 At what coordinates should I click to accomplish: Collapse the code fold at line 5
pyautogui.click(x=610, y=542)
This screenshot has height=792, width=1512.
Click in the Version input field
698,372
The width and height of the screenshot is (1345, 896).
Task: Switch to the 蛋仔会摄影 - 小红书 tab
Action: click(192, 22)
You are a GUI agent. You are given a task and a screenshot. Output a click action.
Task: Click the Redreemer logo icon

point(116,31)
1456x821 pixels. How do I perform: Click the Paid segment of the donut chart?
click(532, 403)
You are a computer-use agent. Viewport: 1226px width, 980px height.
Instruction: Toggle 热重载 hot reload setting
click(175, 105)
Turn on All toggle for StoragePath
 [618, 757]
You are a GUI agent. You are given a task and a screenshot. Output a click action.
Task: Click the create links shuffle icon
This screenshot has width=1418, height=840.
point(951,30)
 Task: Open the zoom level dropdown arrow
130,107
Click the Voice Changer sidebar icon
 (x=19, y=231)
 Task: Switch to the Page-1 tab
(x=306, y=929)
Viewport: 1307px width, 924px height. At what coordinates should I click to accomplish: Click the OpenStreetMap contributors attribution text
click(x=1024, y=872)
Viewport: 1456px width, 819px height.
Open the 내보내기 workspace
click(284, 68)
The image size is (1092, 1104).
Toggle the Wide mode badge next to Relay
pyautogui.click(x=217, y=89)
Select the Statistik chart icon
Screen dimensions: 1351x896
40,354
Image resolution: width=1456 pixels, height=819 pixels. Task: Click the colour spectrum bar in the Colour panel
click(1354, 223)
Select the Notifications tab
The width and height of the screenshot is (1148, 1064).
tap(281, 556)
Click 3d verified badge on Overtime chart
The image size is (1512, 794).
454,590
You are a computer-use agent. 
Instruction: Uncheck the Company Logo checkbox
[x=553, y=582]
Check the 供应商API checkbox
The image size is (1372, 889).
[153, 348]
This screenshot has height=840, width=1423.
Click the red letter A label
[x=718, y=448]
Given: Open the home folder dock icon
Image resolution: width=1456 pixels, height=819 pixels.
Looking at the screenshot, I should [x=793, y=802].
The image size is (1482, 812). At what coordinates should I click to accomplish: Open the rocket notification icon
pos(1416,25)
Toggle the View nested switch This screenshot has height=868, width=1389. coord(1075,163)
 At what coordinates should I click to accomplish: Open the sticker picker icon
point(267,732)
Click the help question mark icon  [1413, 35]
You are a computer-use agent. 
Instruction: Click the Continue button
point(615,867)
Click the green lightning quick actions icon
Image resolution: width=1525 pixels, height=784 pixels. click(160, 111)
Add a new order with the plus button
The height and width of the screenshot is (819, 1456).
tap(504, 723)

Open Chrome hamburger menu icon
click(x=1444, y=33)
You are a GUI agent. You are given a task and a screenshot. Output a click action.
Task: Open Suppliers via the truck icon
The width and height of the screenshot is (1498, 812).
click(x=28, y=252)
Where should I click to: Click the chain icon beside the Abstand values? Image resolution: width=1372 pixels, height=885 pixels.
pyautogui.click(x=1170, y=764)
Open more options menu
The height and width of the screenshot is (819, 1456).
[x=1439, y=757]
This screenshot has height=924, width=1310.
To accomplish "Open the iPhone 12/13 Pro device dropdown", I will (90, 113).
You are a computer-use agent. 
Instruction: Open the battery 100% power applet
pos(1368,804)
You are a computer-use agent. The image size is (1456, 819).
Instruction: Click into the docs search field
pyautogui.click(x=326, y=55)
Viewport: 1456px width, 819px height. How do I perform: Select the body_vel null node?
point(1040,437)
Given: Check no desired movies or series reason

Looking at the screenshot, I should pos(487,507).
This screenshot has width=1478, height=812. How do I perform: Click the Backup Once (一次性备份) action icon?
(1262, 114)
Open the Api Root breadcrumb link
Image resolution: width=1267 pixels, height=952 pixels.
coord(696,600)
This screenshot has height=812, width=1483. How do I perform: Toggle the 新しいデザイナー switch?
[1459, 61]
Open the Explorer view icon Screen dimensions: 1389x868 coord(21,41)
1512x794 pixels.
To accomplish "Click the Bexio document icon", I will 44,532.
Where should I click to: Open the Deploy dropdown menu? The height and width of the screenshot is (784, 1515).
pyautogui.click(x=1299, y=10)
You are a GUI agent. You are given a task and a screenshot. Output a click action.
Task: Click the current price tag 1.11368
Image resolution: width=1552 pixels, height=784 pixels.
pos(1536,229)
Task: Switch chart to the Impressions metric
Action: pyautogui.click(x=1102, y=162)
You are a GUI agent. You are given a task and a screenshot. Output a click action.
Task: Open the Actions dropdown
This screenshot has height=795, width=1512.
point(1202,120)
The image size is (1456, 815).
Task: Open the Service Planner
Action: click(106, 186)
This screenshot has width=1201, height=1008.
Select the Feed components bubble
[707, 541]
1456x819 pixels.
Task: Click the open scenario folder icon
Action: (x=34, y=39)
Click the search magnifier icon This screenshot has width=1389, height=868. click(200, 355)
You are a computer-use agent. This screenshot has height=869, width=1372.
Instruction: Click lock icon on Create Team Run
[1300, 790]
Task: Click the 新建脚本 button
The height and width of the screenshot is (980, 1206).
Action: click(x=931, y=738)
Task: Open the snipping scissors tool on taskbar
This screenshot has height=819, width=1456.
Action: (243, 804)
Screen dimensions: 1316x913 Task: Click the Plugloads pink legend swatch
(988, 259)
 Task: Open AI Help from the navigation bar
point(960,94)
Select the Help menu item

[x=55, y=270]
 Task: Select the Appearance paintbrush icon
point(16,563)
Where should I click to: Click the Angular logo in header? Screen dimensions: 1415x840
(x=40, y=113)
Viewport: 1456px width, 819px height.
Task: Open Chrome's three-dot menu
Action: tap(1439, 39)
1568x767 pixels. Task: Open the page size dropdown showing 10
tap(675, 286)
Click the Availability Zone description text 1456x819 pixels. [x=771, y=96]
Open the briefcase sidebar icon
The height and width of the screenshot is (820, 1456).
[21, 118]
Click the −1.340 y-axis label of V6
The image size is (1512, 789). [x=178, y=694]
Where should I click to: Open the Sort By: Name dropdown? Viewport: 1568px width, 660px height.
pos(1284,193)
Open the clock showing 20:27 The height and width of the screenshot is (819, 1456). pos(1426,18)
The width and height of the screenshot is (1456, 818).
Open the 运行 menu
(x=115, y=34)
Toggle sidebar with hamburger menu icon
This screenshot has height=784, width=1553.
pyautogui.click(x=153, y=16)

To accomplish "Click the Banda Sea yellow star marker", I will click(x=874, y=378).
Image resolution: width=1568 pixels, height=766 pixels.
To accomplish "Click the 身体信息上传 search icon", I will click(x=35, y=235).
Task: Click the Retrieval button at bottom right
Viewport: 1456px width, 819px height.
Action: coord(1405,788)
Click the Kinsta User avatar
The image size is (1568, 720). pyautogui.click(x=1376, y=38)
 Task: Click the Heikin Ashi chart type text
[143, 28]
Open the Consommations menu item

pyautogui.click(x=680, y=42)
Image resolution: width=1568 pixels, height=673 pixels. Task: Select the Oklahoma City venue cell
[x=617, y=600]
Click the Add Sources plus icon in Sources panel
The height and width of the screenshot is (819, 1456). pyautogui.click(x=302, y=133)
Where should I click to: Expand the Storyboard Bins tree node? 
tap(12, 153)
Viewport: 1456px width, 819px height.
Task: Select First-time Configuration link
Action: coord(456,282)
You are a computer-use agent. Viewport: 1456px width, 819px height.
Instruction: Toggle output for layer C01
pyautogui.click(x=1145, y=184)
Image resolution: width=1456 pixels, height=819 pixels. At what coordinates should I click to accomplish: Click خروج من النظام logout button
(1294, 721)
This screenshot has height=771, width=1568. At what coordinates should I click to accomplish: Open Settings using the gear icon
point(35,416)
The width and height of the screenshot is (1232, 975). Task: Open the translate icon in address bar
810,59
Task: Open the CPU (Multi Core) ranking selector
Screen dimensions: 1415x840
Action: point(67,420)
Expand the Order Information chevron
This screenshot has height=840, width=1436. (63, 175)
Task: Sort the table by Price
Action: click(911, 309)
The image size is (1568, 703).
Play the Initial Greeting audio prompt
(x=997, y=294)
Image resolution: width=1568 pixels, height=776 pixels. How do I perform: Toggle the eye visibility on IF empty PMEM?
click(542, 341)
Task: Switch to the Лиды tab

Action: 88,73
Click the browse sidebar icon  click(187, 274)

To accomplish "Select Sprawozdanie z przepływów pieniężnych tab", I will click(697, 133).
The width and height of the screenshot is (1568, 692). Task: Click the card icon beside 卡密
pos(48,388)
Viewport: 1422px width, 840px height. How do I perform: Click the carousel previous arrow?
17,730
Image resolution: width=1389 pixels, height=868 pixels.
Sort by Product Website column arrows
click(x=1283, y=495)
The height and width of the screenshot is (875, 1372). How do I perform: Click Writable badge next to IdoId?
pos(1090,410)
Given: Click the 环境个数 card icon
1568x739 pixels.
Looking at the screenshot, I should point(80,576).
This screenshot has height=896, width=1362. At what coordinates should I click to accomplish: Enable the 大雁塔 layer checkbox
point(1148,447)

########

- [The problem] From the entries above, print the lines beginning at the one with "Image resolution: width=1552" and stopping after the one with "Task: Open the Actions dropdown", exactly as written and with nothing else.

- [Solved problem]
Image resolution: width=1552 pixels, height=784 pixels.
pos(1536,229)
Task: Switch chart to the Impressions metric
Action: pyautogui.click(x=1102, y=162)
You are a GUI agent. You are given a task and a screenshot. Output a click action.
Task: Open the Actions dropdown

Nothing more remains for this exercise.